PASSAGE:
Side note: The first time I saw Jerry Rice lurking about the ESPN newsroom I swear I felt a little faint. I haven’t spoken to him yet, but he seems like a nice guy, one who should be my friend. I’m afraid if I start talking to him I’ll go all Chris Farley and start asking, “You remember that time you were in the  Super Bowl? That was awesome.”

And I assume the rest of the world isn’t too thrilled about seeing Tom Brady trot his funky bunch out there again to face Eli “Elite” Manning and his stable of giant-handed receivers.

MATERIAL SUPPLIED:
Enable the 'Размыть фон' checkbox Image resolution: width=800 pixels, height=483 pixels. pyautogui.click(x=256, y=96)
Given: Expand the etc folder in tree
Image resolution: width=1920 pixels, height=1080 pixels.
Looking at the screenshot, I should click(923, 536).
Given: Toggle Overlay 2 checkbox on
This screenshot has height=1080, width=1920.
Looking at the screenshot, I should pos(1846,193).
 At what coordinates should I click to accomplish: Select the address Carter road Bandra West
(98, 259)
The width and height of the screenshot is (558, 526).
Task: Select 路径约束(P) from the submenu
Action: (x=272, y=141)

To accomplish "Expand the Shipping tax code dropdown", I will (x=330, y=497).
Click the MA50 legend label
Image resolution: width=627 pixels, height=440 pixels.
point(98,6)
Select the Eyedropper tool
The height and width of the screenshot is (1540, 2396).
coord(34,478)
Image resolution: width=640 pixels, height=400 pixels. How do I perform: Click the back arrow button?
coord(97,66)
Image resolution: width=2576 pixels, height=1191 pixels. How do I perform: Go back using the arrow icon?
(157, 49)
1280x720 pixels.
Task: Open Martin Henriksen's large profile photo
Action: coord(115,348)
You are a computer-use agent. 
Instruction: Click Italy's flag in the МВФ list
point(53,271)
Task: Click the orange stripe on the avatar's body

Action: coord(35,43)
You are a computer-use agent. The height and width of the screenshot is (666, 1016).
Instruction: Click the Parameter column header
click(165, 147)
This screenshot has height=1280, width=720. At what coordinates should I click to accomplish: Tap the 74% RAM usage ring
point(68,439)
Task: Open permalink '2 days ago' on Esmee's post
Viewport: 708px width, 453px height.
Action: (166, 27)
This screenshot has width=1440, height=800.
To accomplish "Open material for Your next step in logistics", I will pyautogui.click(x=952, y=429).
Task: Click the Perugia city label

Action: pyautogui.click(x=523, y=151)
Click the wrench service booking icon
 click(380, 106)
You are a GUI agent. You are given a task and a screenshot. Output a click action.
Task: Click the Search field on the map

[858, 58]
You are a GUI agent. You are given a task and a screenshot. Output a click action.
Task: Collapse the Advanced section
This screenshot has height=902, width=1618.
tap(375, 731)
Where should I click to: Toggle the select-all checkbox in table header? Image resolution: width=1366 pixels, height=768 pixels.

SET PROBLEM:
Pick up the Super Bowl passage after its last sentence and carry it on in the same voice. The rows are separate material and have no connection to the passage.

RESULT:
It’s safe to say that the good folks at ESPN who are from around these parts are thrilled with the participants of the Super Bowl, except for the large contingent of Jets fans, who’ve thrown their support to the Giants. I’ve moved on, to bigger and better — and rounder — balls. (Teehee! You know what I mean.) I have found myself watching the NBA ad nauseum lately, even insignificant games. But at the Worldwide Leader, with access to every game every night, I watch whatever I want. Yesterday I watched the team I hate the most, the Los Angeles Lakers, get defeated by the Milwaukee (Algonquin for “The Good Land,” thank you Alice Cooper) Bucks. It was glorious. And needless to say, if Kevin Durant and the Thunder are playing, they’re on my TV. Same with the Clippers, unless their times conflict.

The NBA was my first pro-sports love, the sport that harvested my very soul during the late 80s and 90s. So it seems natural that once again, I’m able to name starters for  most teams, as well as sixth- and seventh-man alternatives for a lot of them.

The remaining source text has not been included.